Había una felicitación de tía Cici, de Milwaukee. Una postal fotográfica del primo Phil, el granjero, con su familia, todos ellos ataviados con camisetas idénticas que decían «¿Tienes leche?». Una elegante felicitación de Hallmark de una amiga de la universidad que se enteraba tan poco de nada que aún enviaba el sobre dirigido al señor y la señora… ¿Por qué se molestaban las personas así? ¿Realmente daba tanto trabajo limpiar la base de datos?
El último sobre iba dirigido solo a ella. Otra etiqueta escupida por ordenador y sin remitente. Qué raro. A todas luces, el sobre rojo contenía una tarjeta. Rasgó el papel con el abrecartas y vio una sencilla felicitación navideña de tipo comercial que deseaba «Felices Pascuas». Al abrirla cayó algo. Mascullando un juramento, Liska agarró el rectángulo oscuro justo cuando aterrizó en la superficie del agua.

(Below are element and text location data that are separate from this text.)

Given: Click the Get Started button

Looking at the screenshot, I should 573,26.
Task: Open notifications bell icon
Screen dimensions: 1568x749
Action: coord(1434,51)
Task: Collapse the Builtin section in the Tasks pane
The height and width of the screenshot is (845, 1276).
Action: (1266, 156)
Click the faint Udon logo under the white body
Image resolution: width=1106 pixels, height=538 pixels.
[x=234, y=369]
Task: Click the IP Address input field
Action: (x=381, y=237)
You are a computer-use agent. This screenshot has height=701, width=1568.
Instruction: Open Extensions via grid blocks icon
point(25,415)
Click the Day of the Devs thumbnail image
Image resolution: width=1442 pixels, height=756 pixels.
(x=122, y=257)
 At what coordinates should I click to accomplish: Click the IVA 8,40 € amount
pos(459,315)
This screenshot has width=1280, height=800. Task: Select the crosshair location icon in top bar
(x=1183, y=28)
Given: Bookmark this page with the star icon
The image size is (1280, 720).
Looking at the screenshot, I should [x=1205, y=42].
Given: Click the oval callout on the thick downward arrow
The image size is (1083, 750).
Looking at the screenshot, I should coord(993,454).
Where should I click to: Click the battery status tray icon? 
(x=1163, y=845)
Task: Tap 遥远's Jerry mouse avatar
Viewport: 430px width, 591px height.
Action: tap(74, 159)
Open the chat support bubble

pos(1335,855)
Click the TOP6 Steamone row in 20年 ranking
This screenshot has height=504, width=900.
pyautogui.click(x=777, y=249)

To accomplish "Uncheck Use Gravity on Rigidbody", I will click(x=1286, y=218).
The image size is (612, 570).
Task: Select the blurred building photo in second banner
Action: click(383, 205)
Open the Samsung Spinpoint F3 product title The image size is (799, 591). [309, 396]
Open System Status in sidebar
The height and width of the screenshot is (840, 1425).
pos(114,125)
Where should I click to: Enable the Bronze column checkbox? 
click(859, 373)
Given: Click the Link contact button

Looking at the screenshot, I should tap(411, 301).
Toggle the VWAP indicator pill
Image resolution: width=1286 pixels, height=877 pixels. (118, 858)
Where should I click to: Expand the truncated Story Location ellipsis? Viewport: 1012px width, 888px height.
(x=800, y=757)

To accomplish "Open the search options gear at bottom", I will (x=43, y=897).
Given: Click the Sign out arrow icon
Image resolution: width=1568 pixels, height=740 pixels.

Una fotografía Polaroid. No. Tres fotografías juntas.
Fotografías de sus hijos.
Se le heló la sangre en las venas, y se le puso la piel de gallina en todo el cuerpo. Las manos le temblaban. En una de los fotos se veía a sus hijos haciendo cola para coger el autobús delante de la escuela. En la segunda jugaban con un amigo mientras el autobús se alejaba de la parada, situada a una manzana de su casa. En la tercera caminaban por la acera hacia la casa. En cada una de ellas, alguien había trazado un círculo negro en torno a las cabezas de ambos muchachos.
La tarjeta solo contenía un mensaje en forma de número de teléfono.
Liska dejó las fotos y la tarjeta en el suelo, salió de la bañera, se envolvió en una tolla y cogió el teléfono inalámbrico. Temblaba con tal violencia que se equivocó dos veces al marcar. Al tercer intento lo consiguió. Al cuarto timbrazo saltó el contestador, y la voz grabada la llenó de temor.
– Hola, soy Ken. Estoy haciendo algo tan apasionante que no puedo ponerme…
Sí, estaba tendido en una cama de la unidad de cuidados intensivos. Ken Ibsen.